==== EXCERPTED DATA ====

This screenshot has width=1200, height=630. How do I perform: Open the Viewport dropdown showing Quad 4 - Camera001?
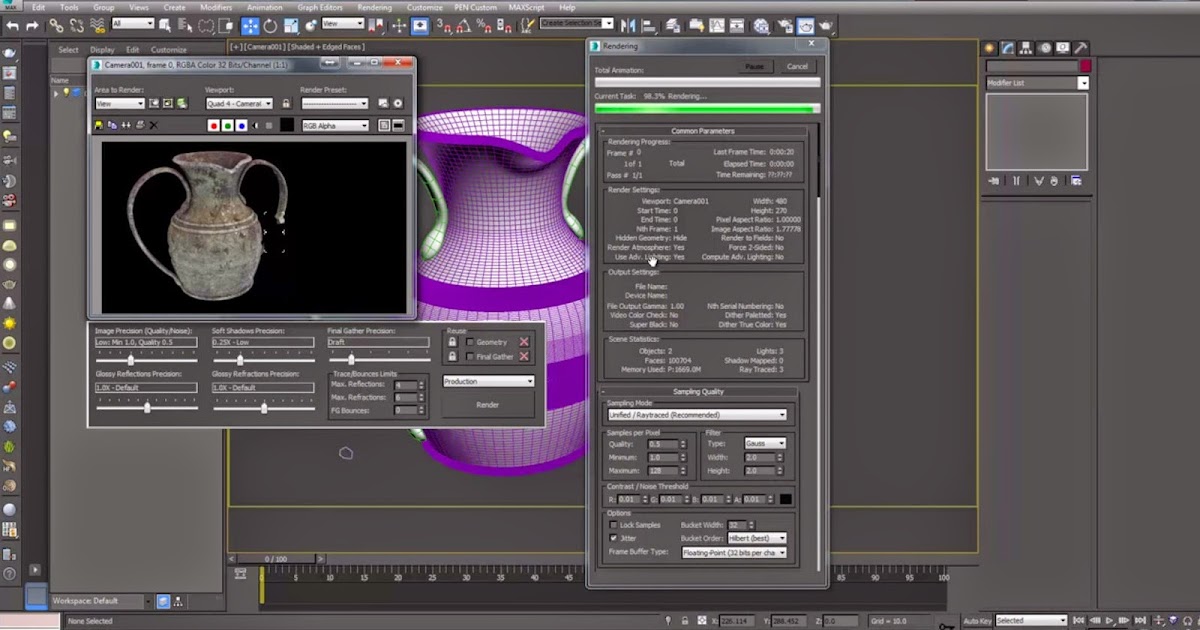(x=238, y=103)
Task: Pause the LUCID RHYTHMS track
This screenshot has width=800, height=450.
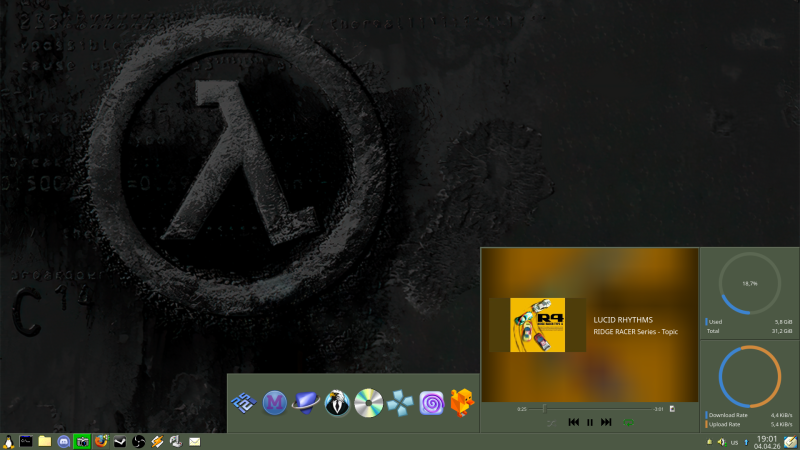Action: pos(590,423)
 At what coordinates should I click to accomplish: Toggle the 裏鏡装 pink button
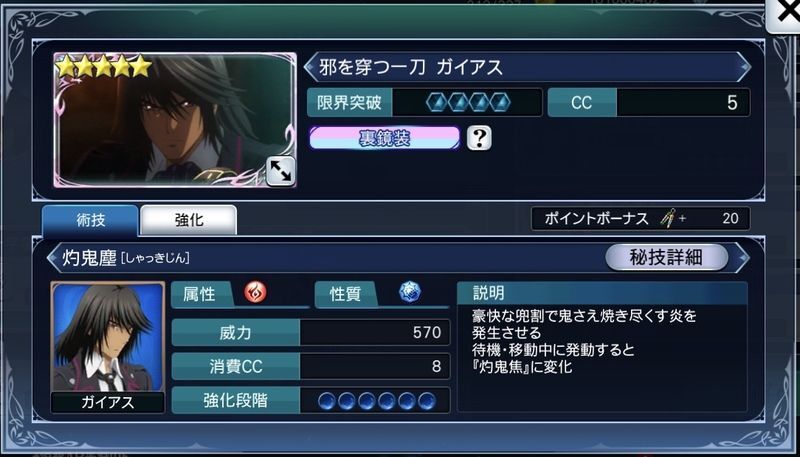[384, 138]
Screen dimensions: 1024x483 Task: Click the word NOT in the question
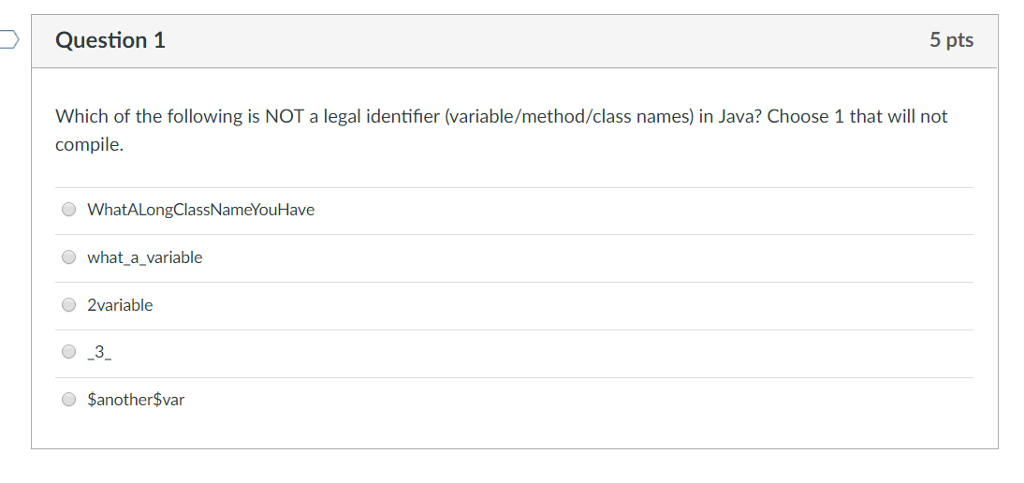click(284, 117)
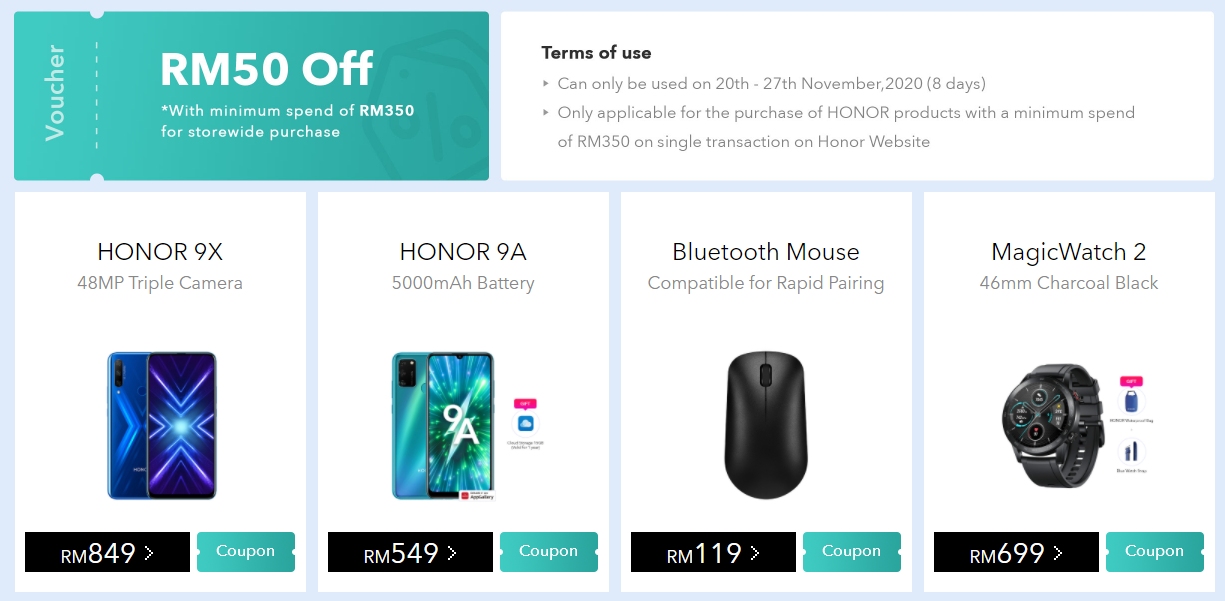Click the RM50 Off voucher banner

(x=251, y=96)
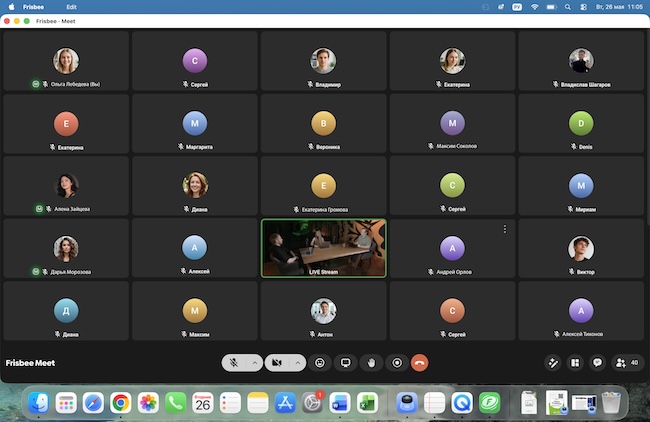
Task: Raise hand in the meeting
Action: pyautogui.click(x=371, y=363)
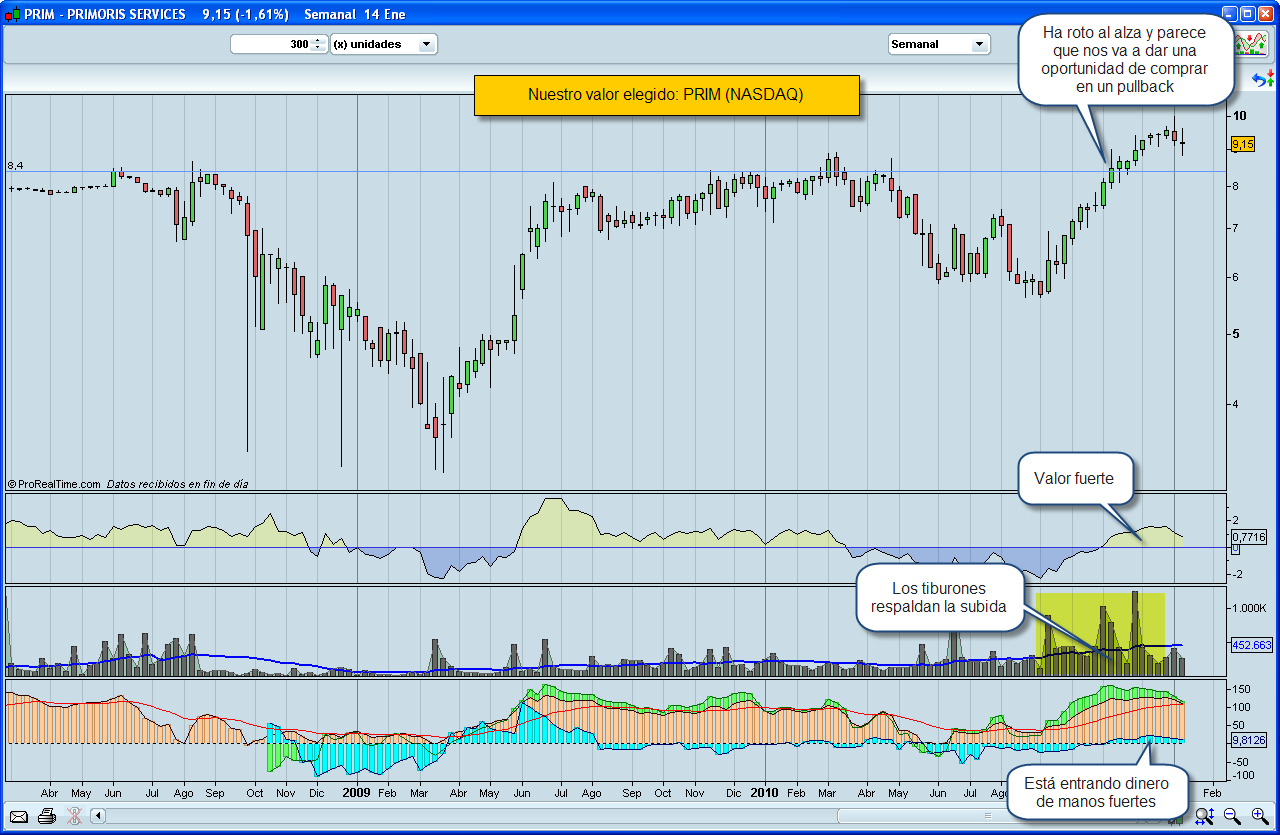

====

YOUR GOAL: What is needed is every record above printed exactly, with no pictures.

ANSWER TO THE EXERCISE:
This screenshot has width=1200, height=630. How do I perform: Open the Viewport dropdown showing Quad 4 - Camera001?
(x=238, y=103)
Task: Pause the LUCID RHYTHMS track
This screenshot has width=800, height=450.
Action: pos(590,423)
 At what coordinates should I click to accomplish: Toggle the 裏鏡装 pink button
[384, 138]
Screen dimensions: 1024x483 Task: Click the word NOT in the question
click(284, 117)
Click the RM50 Off voucher banner

(x=251, y=96)
Task: Raise hand in the meeting
Action: pyautogui.click(x=371, y=363)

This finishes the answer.